## Esercizio A
Trascriva integralmente il brano sui tagli annunciati da Fiat.

## Brano da leggere

◆ ◆ ◆

Naturalmente in questi casi si parte da una bella ristrutturazione, industriale
e finanziaria: in termini di ricaduta sociale, partono i tagli degli
stabilimenti e negli stabilimenti. Fiat ha annunciato che chiuderà 18
stabilimenti (2 in Italia e 16 all'estero), ed ha precisato l'entità dei
tagli occupazionali che farà in Italia. Si tratta in totale di 2.442
dipendenti diretti e 445 addetti delle aziende di Servizio (Gesco e Sepin). La
scelta sembra essere ricaduta più che altro sul "numero di matricola",
cioè sono stati individuati i lavoratori che avevano i presupposti per
usufruire della "mobilità corta", quindi gli ultracinquantenni che
dovrebbero maturare il diritto alla pensione entro i prossimi due anni.

◆ ◆ ◆

## Righe dell'esercizio
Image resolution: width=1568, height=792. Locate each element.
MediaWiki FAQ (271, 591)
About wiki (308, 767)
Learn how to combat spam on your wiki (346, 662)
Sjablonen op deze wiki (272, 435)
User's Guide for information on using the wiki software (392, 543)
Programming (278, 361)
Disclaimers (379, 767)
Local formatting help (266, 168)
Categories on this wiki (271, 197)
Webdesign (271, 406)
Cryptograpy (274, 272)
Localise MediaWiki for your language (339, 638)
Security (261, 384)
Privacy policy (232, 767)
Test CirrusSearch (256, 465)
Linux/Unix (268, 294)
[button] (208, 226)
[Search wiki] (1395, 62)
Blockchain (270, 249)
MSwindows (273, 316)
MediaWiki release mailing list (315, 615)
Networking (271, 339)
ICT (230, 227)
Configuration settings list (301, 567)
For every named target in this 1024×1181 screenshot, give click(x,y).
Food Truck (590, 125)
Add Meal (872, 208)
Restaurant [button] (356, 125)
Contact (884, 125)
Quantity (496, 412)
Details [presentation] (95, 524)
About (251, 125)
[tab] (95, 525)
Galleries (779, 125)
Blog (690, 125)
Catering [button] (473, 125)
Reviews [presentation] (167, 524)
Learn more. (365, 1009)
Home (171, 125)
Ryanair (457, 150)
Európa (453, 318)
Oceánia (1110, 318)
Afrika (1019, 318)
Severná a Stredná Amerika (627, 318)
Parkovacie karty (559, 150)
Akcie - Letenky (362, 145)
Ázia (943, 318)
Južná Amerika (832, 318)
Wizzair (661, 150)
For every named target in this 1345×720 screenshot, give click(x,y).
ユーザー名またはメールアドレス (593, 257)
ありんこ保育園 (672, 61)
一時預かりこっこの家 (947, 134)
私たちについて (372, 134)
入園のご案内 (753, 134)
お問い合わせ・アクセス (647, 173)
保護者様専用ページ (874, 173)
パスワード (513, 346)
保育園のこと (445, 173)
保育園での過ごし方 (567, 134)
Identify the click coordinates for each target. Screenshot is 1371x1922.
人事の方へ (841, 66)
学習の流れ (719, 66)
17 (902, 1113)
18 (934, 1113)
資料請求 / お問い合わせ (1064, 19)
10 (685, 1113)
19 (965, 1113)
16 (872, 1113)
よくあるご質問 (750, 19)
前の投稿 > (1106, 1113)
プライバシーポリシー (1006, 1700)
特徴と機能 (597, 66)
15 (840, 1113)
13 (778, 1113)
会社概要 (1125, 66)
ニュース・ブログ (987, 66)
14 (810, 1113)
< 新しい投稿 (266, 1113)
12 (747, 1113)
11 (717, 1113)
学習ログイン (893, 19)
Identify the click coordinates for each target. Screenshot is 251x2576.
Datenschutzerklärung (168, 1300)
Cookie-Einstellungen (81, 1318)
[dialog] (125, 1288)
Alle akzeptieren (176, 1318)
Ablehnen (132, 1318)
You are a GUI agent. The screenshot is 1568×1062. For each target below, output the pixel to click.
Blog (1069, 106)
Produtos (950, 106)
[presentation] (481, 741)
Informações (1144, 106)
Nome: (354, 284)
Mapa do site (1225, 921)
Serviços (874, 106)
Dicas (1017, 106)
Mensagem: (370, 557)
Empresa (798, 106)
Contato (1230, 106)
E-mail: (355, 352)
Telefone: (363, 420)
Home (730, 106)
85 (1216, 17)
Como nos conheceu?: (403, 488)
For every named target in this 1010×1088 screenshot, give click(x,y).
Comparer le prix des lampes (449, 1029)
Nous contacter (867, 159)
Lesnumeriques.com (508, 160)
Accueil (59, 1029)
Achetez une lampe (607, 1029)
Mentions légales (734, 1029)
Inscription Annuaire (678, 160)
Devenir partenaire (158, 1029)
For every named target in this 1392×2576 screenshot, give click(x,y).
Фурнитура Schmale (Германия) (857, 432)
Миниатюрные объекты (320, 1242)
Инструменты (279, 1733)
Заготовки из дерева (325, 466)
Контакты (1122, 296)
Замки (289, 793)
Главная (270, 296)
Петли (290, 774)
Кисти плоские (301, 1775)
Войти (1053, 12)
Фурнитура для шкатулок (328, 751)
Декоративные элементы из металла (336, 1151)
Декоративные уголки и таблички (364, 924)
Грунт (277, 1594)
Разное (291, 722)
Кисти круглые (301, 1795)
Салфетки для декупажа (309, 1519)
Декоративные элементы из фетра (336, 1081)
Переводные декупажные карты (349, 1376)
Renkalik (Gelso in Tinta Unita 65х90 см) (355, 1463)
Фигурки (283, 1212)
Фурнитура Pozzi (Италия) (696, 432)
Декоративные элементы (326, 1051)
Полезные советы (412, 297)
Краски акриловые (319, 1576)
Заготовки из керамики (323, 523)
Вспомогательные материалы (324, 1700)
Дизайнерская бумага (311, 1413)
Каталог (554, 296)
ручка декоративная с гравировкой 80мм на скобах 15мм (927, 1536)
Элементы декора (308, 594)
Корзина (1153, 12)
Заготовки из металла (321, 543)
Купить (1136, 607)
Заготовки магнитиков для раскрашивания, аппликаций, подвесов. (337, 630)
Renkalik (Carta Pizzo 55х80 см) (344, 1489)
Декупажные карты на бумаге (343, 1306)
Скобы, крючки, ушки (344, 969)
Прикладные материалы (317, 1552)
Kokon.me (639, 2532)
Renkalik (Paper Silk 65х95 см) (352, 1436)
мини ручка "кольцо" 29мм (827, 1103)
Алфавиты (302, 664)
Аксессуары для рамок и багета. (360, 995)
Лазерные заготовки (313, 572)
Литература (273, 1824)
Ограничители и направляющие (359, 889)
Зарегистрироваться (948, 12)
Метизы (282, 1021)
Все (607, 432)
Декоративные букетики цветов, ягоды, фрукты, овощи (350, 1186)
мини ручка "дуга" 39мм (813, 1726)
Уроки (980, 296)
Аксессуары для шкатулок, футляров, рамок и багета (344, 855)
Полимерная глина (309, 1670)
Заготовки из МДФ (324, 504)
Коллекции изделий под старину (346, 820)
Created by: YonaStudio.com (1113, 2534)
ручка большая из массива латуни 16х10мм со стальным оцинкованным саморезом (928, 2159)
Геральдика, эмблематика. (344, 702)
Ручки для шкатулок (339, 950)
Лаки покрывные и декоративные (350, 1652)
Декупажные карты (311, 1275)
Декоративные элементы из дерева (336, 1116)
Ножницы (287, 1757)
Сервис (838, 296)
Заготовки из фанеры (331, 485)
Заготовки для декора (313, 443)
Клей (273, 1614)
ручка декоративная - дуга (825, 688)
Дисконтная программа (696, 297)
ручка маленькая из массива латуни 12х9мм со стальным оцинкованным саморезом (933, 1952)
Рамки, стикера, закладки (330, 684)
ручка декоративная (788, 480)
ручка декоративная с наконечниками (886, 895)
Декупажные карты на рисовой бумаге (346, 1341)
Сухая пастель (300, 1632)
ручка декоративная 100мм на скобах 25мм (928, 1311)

◆ ◆ ◆

## Esercizio B
Riscriva le righe dell'esercizio, da quella che contiene "Кисти круглые (301, 1795)" fino a quella che contiene "Заготовки из МДФ (324, 504)", sostituendo "мини ручка" con "мини-ручка" e lasciando invariato tutto il resto.

## Risultato A
Naturalmente in questi casi si parte da una bella ristrutturazione, industriale
e finanziaria: in termini di ricaduta sociale, partono i tagli degli
stabilimenti e negli stabilimenti. Fiat ha annunciato che chiuderà 18
stabilimenti (2 in Italia e 16 all'estero), ed ha precisato l'entità dei
tagli occupazionali che farà in Italia. Si tratta in totale di 2.442
dipendenti diretti e 445 addetti delle aziende di Servizio (Gesco e Sepin). La
scelta sembra essere ricaduta più che altro sul "numero di matricola",
cioè sono stati individuati i lavoratori che avevano i presupposti per
usufruire della "mobilità corta", quindi gli ultracinquantenni che
dovrebbero maturare il diritto alla pensione entro i prossimi due anni.

## Risultato B
Кисти круглые (301, 1795)
Салфетки для декупажа (309, 1519)
Декоративные элементы из фетра (336, 1081)
Переводные декупажные карты (349, 1376)
Renkalik (Gelso in Tinta Unita 65х90 см) (355, 1463)
Фигурки (283, 1212)
Фурнитура Pozzi (Италия) (696, 432)
Декоративные элементы (326, 1051)
Полезные советы (412, 297)
Краски акриловые (319, 1576)
Заготовки из керамики (323, 523)
Вспомогательные материалы (324, 1700)
Дизайнерская бумага (311, 1413)
Каталог (554, 296)
ручка декоративная с гравировкой 80мм на скобах 15мм (927, 1536)
Элементы декора (308, 594)
Корзина (1153, 12)
Заготовки из металла (321, 543)
Купить (1136, 607)
Заготовки магнитиков для раскрашивания, аппликаций, подвесов. (337, 630)
Renkalik (Carta Pizzo 55х80 см) (344, 1489)
Декупажные карты на бумаге (343, 1306)
Скобы, крючки, ушки (344, 969)
Прикладные материалы (317, 1552)
Kokon.me (639, 2532)
Renkalik (Paper Silk 65х95 см) (352, 1436)
мини-ручка "кольцо" 29мм (827, 1103)
Алфавиты (302, 664)
Аксессуары для рамок и багета. (360, 995)
Лазерные заготовки (313, 572)
Литература (273, 1824)
Ограничители и направляющие (359, 889)
Зарегистрироваться (948, 12)
Метизы (282, 1021)
Все (607, 432)
Декоративные букетики цветов, ягоды, фрукты, овощи (350, 1186)
мини-ручка "дуга" 39мм (813, 1726)
Уроки (980, 296)
Аксессуары для шкатулок, футляров, рамок и багета (344, 855)
Полимерная глина (309, 1670)
Заготовки из МДФ (324, 504)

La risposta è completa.